As reported by EFE via Fox Latino:

Washington – Julia Nuñez, wife of former Cuban political prisoner Adolfo Fernandez Sainz, was here Thursday to receive a U.S. State Department Human Rights Award on behalf of the Ladies in White, a group comprising relatives of jailed dissidents.

In a moving ceremony that Nuñez attended dressed in white to recall her “Cuban sisters,” the under secretary for Political Affairs, William Burns, awarded the prize to the Ladies in White in recognition of their courage and their defense of human rights and democracy against a repressive government.

The group “distinguishes itself not only by the depth of its commitment to the release of political prisoners, but by the full measure of its bravery in defense of human rights in Cuba,” Burns said.

He said that the “Damas de Blanco,” as they are known in Spanish, helped create the conditions that led the Cuban government to release the “Group of 75” dissidents jailed in March 2003, including Nuñez’s husband.

Burns said that despite the situation on the Communist-ruled island that forces defenders of human rights to work underground, the Ladies in White continue “providing a poignant weekly reminder of the day-to-day repression that Cubans face.”

Since March 19, 2004, the Ladies in White have gone every Sunday to Mass at Havana’s Santa Rita Church, and afterwards stage a peaceful march in the streets nearby demanding the release of their loved ones.

The group was originally formed in 2003 following the sentences imposed on 75 dissidents in what came to be known as the “Black Spring.”

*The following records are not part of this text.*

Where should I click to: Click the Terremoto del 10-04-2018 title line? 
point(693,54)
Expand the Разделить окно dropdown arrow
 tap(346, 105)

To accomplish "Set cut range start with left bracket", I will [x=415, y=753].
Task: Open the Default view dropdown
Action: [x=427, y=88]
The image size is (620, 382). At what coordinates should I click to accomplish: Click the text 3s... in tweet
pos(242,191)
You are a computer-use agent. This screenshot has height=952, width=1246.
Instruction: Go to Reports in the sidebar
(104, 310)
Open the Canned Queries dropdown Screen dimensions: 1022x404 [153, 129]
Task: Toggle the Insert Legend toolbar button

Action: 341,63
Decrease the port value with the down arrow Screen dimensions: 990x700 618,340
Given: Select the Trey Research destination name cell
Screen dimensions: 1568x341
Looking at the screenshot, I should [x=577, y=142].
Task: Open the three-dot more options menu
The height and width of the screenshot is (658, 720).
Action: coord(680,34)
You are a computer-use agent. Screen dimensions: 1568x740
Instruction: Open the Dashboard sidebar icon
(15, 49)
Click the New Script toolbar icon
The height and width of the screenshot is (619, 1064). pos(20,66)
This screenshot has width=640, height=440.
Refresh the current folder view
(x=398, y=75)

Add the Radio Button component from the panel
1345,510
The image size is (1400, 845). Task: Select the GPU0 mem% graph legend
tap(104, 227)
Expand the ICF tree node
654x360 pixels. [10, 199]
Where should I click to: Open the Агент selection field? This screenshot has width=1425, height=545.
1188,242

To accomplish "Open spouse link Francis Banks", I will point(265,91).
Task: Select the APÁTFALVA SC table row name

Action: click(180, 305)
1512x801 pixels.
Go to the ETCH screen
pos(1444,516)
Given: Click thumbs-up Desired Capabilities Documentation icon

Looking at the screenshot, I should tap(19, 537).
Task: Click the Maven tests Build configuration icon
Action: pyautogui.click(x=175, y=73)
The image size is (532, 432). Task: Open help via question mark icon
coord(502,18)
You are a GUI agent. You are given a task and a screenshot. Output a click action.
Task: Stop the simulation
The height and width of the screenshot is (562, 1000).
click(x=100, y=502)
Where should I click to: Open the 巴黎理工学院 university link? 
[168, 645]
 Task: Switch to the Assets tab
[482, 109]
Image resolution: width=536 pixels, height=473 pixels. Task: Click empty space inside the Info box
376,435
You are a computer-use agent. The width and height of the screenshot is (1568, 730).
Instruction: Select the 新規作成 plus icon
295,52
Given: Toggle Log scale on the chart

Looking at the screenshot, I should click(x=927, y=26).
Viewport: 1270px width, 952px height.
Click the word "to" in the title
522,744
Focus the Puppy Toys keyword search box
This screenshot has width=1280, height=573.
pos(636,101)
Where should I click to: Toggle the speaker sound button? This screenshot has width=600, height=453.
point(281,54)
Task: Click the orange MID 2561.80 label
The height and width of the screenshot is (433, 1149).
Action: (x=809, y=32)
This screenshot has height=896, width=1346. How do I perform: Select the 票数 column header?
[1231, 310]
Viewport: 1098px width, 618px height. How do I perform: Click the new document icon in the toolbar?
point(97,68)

“It is very touching, not for me, because I’m already here, but for my Cuban sisters, the Ladies in White who remain in Cuba fighting for prisoners’ freedom,” Nuñez said.

She now lives in Miami with her husband, Adolfo Fernandez Sainz, who was released from jail in August 2010 as a result of the Spanish-backed dialogue between the Cuban regime and the Catholic Church that led to the release of the 52 members of the Group of 75 still in prison at the time.

Fernandez, who served 7 1/2 years of his sentence, told the press on Thursday after the ceremony that he was “very pleased” that his wife had received the prize “in the name of those who have written such a beautiful page in the history of Cuban women.”

“I can imagine how she feels and I know how this prize will be regarded there, as protection for those that are still there,” he said.

Fernandez recalled how worried he was last year in jail because of the repression against the Ladies in White after the death of Orlando Zapata, whom he called “our political-prisoner martyr,” who died after a hunger strike of 85 days demanding to be acknowledged a prisoner of conscience.

“That was the worst, because the violence against them in the streets intensified,” Fernandez said.

The Ladies in White earlier received the European Parliament’s Sakharov Prize for Liberty of Conscience.